Ci racconti brevemente chi sei?
Mi chiamo Pietro Gagliostro, ho 52 anni e vivo a Palmi (RC), una piccola cittadina carina e ricca di musicisti e appassionati di musica. Pur facendo radio da 34 anni in maniera professionale nella vita faccio altro. Nulla però mi ha impedito in tutti questi anni di coltivare la mia grande passione per la radio e la manipolazione del suono. Sin da piccolo avevo sempre con me un radio registratore portatile con il quale mi dilettavo a registrare qualunque cosa e a cimentarmi nei montaggio su audio cassetta inoltre il sintonizzatore del mio hi-fi era acceso almeno 10 h al giorno su emittenti che proponevano musica dance. La radio e la musica erano proprio la mia passione e nonostante i sogni e le speranze di poter entrare a far parte di una radio quest’ultimi mi sembravano lontani dalla mia portata.
Come vedi i dj e la musica dance in questo periodo? E com’era invece la scena 30, 20 o 10 anni fa?

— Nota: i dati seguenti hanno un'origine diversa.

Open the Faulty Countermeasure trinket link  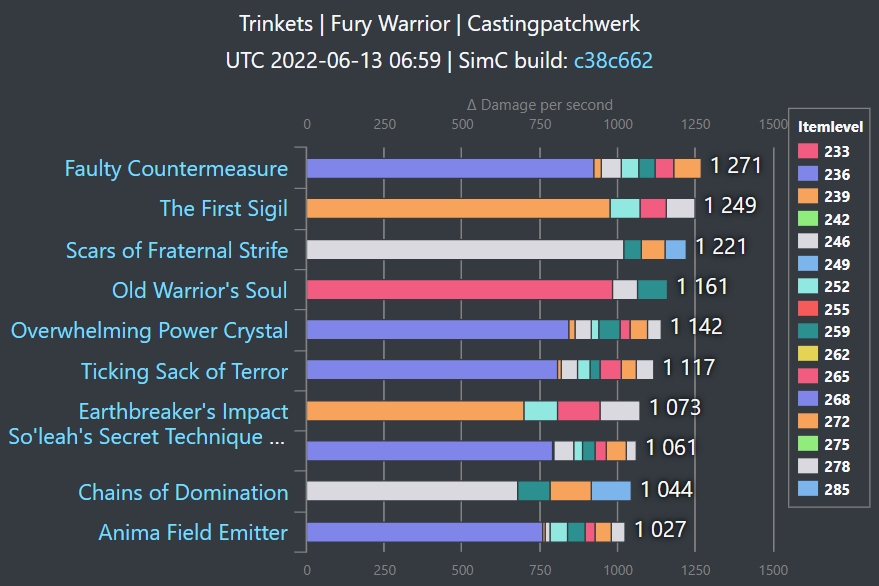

I dj professionisti, in questo momento, se la passano proprio male….purtroppo il lockdown non permette di poter lavorare e tanti colleghi devono fare altro per sbarcare il lunario. Se la situazione non dovesse cambiare a breve si rischia il collasso totale del settore della nightlife. La musica dance non se la passa proprio meglio. I fasti degli anni 90 / 2000, non torneranno mai più; ormai tutto e alla portata di tutti e questo a causa anche di troppa tecnologia che ha appiattito e inflazionato il settore. Oggi fare un disco è alla portata di tutti, basta una daw, un buon ghost producer, un po’ di marketing ben pagato e il gioco è fatto. E’ scomparsa la voglia d’impegnarsi a realizzare dischi di un certo livello. Molti perdono tempo a fare inutili mash-up, a copiare la struttura dei dischi di successo per farne degli altri o a fare i remix triti e ritriti di tracce famose. Ormai tracce di massa senza un futuro. Su 100 demo che ricevo in una settimana 95 li si può tranquillamente cestinare.